-- TEXT SECTION follows --

Hi Becky, thank you for your reply.

I am not sure if he is safe at home. He's able to climb the stairs and use the washroom on his own, however, I've noticed some incontinence issues lately. He also doesn't bathe, his last shower was in mid-March only because a PSW was assigned to him. He hated that so much that he forced me to cancel it. He might've brushed his teeth twice since returning home from the hospital in March as well.

He can get himself dressed but his shirts are usually inside out and he usually puts on two pairs of pants and two shirts/sweaters. He fidgets around with items, misplaces things all the time. Today he washed the dishes, including an avocado seed that was in the sink, as well as two leaves from a flower in the kitchen. He sometimes goes to the basement and knocks on the tenants' door looking for a box of tissues, truly believing we keep our tissue boxes in the tenant's apartment.

-- TEXT SECTION concluded --
-- GIVEN ENTRIES follows --

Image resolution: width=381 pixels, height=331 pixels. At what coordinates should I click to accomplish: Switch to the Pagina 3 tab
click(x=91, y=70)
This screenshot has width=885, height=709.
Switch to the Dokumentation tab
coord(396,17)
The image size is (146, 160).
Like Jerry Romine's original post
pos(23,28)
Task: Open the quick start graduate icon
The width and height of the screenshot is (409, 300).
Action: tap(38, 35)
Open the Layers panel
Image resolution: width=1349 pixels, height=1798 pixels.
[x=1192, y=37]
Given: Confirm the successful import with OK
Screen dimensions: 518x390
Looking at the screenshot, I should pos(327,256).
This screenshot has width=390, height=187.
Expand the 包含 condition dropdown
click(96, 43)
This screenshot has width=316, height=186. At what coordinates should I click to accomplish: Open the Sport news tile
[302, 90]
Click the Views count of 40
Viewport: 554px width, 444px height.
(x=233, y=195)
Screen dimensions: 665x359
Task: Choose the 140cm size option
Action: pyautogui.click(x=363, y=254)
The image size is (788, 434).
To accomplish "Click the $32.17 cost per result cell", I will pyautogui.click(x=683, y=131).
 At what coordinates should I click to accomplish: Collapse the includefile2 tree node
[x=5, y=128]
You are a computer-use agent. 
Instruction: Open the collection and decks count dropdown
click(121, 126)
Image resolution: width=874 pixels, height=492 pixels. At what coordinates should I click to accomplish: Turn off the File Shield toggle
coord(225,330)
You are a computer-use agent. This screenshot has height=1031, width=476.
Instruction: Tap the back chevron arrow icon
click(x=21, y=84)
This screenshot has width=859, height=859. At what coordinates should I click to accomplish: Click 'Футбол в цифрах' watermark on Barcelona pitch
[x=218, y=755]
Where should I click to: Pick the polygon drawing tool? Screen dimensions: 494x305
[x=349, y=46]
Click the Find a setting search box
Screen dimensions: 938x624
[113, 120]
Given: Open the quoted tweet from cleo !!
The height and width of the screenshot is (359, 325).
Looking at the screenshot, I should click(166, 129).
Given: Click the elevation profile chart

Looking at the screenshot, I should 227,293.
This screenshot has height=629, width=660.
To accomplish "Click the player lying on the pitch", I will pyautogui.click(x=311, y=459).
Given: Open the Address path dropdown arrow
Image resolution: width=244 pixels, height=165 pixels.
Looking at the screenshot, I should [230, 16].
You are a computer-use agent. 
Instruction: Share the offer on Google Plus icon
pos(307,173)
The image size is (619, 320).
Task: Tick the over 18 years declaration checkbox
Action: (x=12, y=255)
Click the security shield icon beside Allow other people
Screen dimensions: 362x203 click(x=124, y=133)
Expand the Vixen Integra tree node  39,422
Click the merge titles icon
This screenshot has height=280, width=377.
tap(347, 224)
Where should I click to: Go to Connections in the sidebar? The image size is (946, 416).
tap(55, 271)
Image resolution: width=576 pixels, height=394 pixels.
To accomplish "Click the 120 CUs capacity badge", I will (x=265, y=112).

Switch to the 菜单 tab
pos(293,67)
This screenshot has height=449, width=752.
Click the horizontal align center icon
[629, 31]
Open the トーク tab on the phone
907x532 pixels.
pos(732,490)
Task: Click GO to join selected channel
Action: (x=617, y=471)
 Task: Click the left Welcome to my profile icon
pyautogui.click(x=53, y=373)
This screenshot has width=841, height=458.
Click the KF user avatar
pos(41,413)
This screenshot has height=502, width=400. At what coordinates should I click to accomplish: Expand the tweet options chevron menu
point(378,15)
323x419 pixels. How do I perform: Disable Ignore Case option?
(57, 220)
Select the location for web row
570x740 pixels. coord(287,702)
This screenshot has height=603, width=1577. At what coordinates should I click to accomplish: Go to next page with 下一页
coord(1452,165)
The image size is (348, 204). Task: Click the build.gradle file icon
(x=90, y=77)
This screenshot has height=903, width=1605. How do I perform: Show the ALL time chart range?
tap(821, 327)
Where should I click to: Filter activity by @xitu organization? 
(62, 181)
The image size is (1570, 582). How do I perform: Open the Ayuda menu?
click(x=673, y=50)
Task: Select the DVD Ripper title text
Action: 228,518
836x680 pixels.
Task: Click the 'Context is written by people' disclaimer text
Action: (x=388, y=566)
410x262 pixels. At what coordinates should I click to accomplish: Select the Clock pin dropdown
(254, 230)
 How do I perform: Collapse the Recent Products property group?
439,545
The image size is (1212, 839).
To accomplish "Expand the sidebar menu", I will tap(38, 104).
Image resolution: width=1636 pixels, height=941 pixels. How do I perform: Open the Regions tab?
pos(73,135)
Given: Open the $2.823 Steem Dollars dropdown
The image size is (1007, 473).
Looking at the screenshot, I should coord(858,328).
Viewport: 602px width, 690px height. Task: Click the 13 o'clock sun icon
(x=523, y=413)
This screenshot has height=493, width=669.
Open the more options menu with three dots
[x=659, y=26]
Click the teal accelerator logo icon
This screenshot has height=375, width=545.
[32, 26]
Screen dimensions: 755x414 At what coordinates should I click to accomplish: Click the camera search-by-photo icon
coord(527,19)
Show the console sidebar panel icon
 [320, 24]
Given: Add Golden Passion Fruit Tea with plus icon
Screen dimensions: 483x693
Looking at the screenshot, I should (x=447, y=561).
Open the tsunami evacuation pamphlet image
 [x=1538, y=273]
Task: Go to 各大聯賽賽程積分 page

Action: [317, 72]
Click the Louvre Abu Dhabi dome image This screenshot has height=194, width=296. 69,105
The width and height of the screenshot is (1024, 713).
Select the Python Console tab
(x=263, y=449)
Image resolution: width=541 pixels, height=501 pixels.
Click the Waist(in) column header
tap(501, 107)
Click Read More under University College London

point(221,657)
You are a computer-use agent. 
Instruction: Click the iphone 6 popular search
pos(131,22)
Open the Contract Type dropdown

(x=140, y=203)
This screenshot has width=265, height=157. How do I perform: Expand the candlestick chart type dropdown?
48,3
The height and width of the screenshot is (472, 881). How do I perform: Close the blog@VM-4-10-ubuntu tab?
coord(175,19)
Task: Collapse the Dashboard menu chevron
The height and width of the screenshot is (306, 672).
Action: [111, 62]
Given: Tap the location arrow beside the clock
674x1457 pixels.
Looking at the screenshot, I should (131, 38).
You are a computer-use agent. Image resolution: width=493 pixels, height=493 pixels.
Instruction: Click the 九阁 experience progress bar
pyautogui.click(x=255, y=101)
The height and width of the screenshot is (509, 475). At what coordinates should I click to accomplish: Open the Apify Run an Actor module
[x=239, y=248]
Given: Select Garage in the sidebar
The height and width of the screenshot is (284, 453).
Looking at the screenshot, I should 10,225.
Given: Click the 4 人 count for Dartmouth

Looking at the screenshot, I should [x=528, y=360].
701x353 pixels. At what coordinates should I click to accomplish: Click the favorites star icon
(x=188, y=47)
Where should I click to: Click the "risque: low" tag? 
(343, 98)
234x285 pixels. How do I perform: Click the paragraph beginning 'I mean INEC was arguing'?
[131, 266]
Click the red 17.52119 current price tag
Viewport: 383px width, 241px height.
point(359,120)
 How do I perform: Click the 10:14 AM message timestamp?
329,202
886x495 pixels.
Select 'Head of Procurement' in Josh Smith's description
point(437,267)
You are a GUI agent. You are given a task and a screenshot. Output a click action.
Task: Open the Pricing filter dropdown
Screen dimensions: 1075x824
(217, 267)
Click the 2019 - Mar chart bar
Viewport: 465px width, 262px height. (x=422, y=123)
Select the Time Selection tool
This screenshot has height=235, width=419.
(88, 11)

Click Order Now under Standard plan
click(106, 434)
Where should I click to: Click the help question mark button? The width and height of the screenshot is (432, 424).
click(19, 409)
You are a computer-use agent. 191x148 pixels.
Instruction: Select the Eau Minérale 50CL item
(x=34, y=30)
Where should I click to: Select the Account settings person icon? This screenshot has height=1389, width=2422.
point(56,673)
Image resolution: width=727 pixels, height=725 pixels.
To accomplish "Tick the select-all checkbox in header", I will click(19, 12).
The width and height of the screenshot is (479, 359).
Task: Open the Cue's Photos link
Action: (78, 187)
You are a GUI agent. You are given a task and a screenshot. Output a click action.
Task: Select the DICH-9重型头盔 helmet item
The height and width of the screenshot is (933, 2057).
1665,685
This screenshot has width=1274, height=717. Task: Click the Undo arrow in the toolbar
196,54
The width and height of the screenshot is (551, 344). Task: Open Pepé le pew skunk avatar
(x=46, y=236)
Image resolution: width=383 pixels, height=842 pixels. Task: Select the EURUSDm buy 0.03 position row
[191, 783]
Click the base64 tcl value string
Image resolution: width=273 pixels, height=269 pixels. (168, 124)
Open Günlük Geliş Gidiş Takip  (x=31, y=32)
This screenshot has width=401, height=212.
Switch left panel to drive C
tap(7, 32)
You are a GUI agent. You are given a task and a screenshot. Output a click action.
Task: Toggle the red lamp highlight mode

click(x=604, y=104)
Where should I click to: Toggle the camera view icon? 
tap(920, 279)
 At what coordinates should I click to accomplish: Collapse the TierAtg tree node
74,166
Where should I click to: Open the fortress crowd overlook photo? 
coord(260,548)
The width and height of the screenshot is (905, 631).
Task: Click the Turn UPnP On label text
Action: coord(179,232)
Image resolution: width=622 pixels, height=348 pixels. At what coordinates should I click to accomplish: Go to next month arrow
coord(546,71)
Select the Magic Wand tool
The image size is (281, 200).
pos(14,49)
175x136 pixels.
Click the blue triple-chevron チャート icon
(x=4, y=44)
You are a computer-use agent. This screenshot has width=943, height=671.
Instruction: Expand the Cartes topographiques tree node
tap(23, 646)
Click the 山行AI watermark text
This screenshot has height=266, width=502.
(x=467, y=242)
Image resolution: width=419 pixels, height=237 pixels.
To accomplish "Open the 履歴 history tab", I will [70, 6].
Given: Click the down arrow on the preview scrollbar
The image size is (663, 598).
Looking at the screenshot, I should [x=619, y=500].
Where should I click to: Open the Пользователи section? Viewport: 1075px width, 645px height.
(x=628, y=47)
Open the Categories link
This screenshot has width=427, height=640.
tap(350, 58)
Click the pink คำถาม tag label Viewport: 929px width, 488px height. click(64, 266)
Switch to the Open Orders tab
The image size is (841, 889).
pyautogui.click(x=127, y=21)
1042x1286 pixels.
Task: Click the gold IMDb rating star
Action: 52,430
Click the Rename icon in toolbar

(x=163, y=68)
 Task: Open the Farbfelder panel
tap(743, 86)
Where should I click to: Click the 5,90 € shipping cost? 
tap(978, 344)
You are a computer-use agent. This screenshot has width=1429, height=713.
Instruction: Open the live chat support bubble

-- GIVEN ENTRIES concluded --

Carry on the message to Becky about whether he is safe at home, starting after its last sentence. The entries aren't needed for this.

ANSWER SPACE:
I hate to say it but the worst part of all this is the fact that I don't know how to handle it. I don't know how to redirect him when he's confused without irritating him. I don't know how to let go of my stress because I am now stressed 24/7, I even had a panic attack in my sleep a few nights ago! I suddenly woke up with my heart racing and feeling as though I couldn't breathe.

If he gets worse and worse over time, I will need to look for other options to help him and to help myself. But as of right now, I have no idea what to do.